WHAT THIS EXERCISE ASKS:
A. Transcribe the blog entry about the year's first run word for word, from "Yes, it's a" to "clear quite shortly.)".
B. Write the next part of the blog entry about the year's first run, starting after its final sentence.

───── TEXT EXCERPT ─────

Day four. Nothing left to do but run, run, run... (4/1/19)
Yes, it's a Doors quote. 'Not To Touch The Sun' from the never officially finished 'Celebration of The Lizard' ("I am the lizard king, I can do anything") but appearing on its own on 'Waiting For The Sun' but it's okay, I'm not still banging on about the Doors, it's just a nice segue into today:
(Soundtrack: The new Elvis Costello album 'Look Now' having listened to the excellent interview with EC on the thoroughly fabulous 'Sodajerker on Songwriting' podcast. The reason why I was listening to that will become clear quite shortly.)
The knees hurt. There's a bit of a pull in my back so I'm sitting quite erect for a change, trying to make my posture as correct as possible (he says, leaning back into his chair again, giving a lie to that statement as he tries to write his way out of the sentence he's started).
I've been for the first run of the year.
And there is no way that sentence would have appeared in the first year of this. My opinion of runners at that point was, "why, in God's name would anybody want to do that?"

───── PROVIDED DATA ─────

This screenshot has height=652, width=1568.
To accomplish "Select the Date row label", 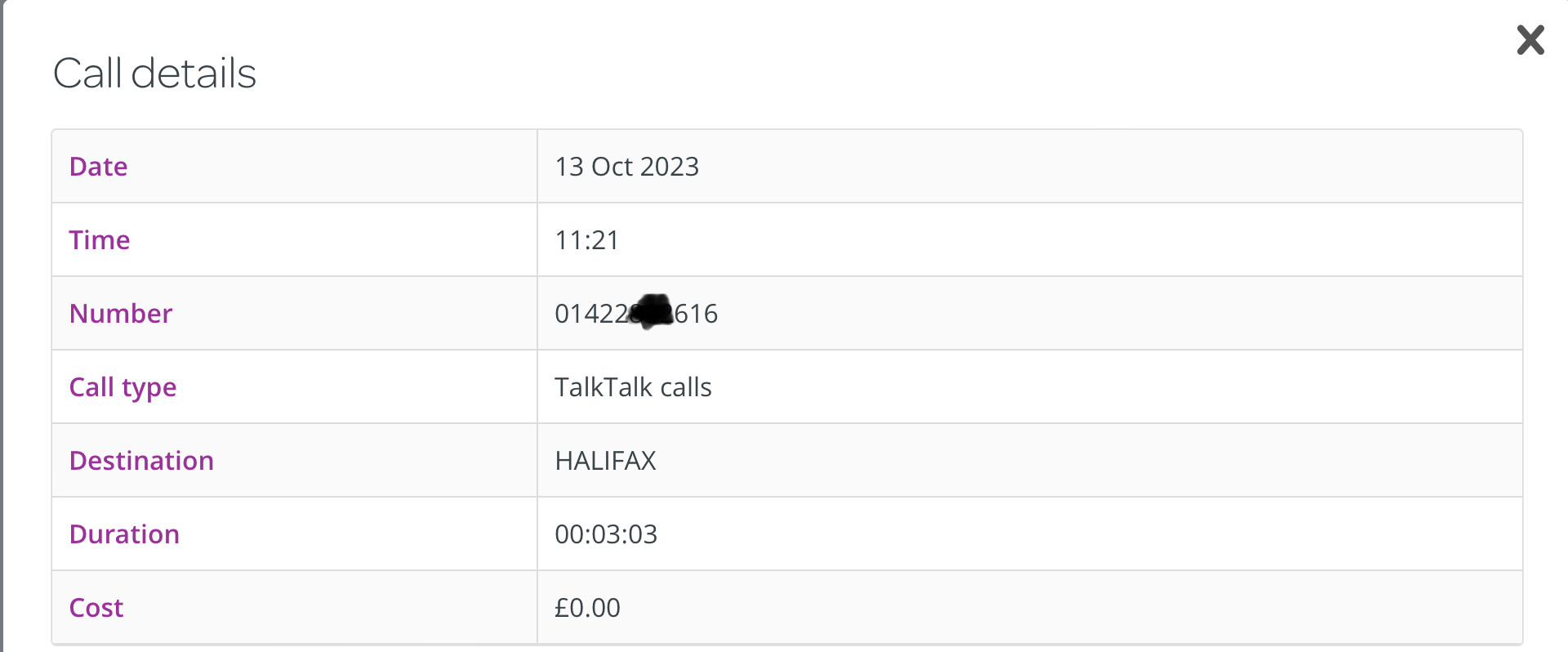I will point(99,167).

─────

RESULTS:
A.
Yes, it's a Doors quote. 'Not To Touch The Sun' from the never officially finished 'Celebration of The Lizard' ("I am the lizard king, I can do anything") but appearing on its own on 'Waiting For The Sun' but it's okay, I'm not still banging on about the Doors, it's just a nice segue into today:
(Soundtrack: The new Elvis Costello album 'Look Now' having listened to the excellent interview with EC on the thoroughly fabulous 'Sodajerker on Songwriting' podcast. The reason why I was listening to that will become clear quite shortly.)

B.
I was disparaging. Publicly disparaging, as I can often be about many things that I later change my mind about. Ask anybody who worked with me across my time at HMV about my Led Zeppelin stance. Until 'Mothership' came out and I decided I possibly needed to write to messrs Page and Plant to apologise personally. "Dear sirs, I have come to realise that, despite spectating the punk wars, you are actually *not* the enemy...". Ask J about my attitude to mayonnaise until finding myself forced into eating the bloody stuff on the only sandwich I could get one hot afternoon in Lindos. "Hey, it's really nice this, isn't it?" "Oh, for...."
My position on AC/DC, Abba and cheese remains unaltered and always will. Never going to be a fan of any of them.
The running though. There was no way I would ever run. Specialist running shoes, fluorescent tops to alert all those big heavy things moving faster than your poor fragile body? Not for me ta.
And then I realised something. Middle age spread was... well, spreading. I was becoming a skinny bloke with a belly. Leaving HMV meant many things but one prime difference was the fact that suddenly I was spending more time sitting down that I was running round like an idiot trying to do too much and living on a diet of nothing but chocolate and nervous energy. I was quite happy with the fact that I'd put a couple of stone on, even though six foot two and eleven stone still isn't what you'd call chubby. Skinny with a belly though? I'm not vain, I've never believed I was anywhere near decent looking enough to embrace vanity, but I wasn't having this.
"How's that couch to 5K thing work?"
"Why?"
"I'm thinking of doing it."
And I did it. Walk for three minutes run for one. Walk for three, run for three. Seriously? You want me to run for three minutes? THREE? You realise that could kill me? But the lady in my phone was so quietly, pleasantly, confident that I could do it that I felt I couldn't let her down.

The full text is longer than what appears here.